Material shown
- Opening Delimiter -
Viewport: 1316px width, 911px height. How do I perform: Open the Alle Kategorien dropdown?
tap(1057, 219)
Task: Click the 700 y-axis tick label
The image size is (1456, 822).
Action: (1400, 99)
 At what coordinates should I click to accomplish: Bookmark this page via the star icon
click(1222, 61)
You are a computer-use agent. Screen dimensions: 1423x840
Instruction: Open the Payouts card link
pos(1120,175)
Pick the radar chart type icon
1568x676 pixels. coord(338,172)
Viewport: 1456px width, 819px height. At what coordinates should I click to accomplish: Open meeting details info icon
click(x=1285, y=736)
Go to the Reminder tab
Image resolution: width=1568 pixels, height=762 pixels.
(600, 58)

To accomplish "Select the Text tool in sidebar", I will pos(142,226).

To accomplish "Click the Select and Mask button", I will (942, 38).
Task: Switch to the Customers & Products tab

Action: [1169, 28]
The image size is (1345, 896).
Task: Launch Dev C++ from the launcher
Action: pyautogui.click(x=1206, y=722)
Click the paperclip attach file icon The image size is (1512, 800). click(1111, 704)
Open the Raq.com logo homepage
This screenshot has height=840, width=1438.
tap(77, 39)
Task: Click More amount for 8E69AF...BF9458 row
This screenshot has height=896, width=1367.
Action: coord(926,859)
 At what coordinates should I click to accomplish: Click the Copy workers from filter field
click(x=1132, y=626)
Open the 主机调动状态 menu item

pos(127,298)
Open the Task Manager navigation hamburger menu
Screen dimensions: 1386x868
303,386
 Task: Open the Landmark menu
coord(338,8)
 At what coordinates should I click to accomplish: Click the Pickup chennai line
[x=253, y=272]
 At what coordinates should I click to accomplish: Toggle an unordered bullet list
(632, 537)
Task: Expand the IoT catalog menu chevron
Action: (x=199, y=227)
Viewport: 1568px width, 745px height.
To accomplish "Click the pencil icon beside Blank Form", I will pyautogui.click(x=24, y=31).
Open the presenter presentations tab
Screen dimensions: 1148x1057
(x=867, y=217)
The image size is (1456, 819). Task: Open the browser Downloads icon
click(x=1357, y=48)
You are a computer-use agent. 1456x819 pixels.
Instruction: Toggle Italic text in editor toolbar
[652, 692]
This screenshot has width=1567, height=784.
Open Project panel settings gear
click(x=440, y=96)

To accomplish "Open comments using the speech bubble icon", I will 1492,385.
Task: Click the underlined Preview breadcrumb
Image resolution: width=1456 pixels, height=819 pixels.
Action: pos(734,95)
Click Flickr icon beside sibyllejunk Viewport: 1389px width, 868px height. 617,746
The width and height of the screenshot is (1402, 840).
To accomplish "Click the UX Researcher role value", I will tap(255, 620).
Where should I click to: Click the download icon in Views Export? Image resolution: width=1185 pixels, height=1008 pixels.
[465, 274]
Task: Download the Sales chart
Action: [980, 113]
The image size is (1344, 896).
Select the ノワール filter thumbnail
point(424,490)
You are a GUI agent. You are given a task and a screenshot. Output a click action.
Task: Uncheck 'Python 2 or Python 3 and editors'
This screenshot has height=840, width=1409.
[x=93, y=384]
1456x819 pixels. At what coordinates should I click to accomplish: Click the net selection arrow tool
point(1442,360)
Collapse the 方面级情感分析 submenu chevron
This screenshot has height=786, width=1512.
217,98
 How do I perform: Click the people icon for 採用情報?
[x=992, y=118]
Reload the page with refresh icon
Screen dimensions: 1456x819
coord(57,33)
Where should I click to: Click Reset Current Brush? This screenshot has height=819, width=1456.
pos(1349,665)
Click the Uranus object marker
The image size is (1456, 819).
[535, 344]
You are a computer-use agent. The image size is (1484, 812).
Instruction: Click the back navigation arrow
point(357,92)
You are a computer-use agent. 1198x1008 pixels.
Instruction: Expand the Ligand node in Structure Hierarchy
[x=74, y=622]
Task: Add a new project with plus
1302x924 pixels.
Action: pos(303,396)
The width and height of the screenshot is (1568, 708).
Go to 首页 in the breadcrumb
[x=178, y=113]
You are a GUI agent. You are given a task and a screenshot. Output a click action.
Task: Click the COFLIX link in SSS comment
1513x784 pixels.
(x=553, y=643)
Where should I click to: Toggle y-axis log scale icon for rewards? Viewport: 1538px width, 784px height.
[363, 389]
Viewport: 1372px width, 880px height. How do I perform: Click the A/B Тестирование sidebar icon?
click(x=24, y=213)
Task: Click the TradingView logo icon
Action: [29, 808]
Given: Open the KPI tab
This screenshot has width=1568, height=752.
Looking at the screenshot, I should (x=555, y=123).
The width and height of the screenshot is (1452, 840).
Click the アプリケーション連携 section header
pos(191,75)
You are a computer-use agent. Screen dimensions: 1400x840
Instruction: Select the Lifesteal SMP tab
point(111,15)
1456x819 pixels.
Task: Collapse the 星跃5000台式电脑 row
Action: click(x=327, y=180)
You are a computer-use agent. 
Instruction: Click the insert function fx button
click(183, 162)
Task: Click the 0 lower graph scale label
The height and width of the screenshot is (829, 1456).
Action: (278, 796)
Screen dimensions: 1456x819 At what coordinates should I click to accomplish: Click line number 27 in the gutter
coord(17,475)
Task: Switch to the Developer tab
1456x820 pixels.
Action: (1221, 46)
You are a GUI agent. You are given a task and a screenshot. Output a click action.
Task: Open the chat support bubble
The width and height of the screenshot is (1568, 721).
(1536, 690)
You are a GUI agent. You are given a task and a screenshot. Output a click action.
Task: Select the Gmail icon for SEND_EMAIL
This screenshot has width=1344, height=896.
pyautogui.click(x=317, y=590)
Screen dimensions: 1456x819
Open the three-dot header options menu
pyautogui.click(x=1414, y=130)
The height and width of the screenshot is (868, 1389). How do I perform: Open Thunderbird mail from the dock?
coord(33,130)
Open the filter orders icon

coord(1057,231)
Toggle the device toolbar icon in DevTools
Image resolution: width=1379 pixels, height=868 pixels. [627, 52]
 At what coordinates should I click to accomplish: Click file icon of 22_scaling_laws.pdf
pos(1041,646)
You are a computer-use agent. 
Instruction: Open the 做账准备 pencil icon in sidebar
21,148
- Closing Delimiter -
Stopping at the line containing "Viewport: 1568px width, 745px height.", please repeat exactly every line from the very start of the entries, that line included, and nothing more.

Viewport: 1316px width, 911px height. How do I perform: Open the Alle Kategorien dropdown?
tap(1057, 219)
Task: Click the 700 y-axis tick label
The image size is (1456, 822).
Action: (1400, 99)
 At what coordinates should I click to accomplish: Bookmark this page via the star icon
click(1222, 61)
You are a computer-use agent. Screen dimensions: 1423x840
Instruction: Open the Payouts card link
pos(1120,175)
Pick the radar chart type icon
1568x676 pixels. coord(338,172)
Viewport: 1456px width, 819px height. At what coordinates should I click to accomplish: Open meeting details info icon
click(x=1285, y=736)
Go to the Reminder tab
Image resolution: width=1568 pixels, height=762 pixels.
(600, 58)

To accomplish "Select the Text tool in sidebar", I will pos(142,226).

To accomplish "Click the Select and Mask button", I will (942, 38).
Task: Switch to the Customers & Products tab

Action: [1169, 28]
The image size is (1345, 896).
Task: Launch Dev C++ from the launcher
Action: pyautogui.click(x=1206, y=722)
Click the paperclip attach file icon The image size is (1512, 800). click(1111, 704)
Open the Raq.com logo homepage
This screenshot has height=840, width=1438.
tap(77, 39)
Task: Click More amount for 8E69AF...BF9458 row
This screenshot has height=896, width=1367.
Action: coord(926,859)
 At what coordinates should I click to accomplish: Click the Copy workers from filter field
click(x=1132, y=626)
Open the 主机调动状态 menu item

pos(127,298)
Open the Task Manager navigation hamburger menu
Screen dimensions: 1386x868
303,386
 Task: Open the Landmark menu
coord(338,8)
 At what coordinates should I click to accomplish: Click the Pickup chennai line
[x=253, y=272]
 At what coordinates should I click to accomplish: Toggle an unordered bullet list
(632, 537)
Task: Expand the IoT catalog menu chevron
Action: (x=199, y=227)
Viewport: 1568px width, 745px height.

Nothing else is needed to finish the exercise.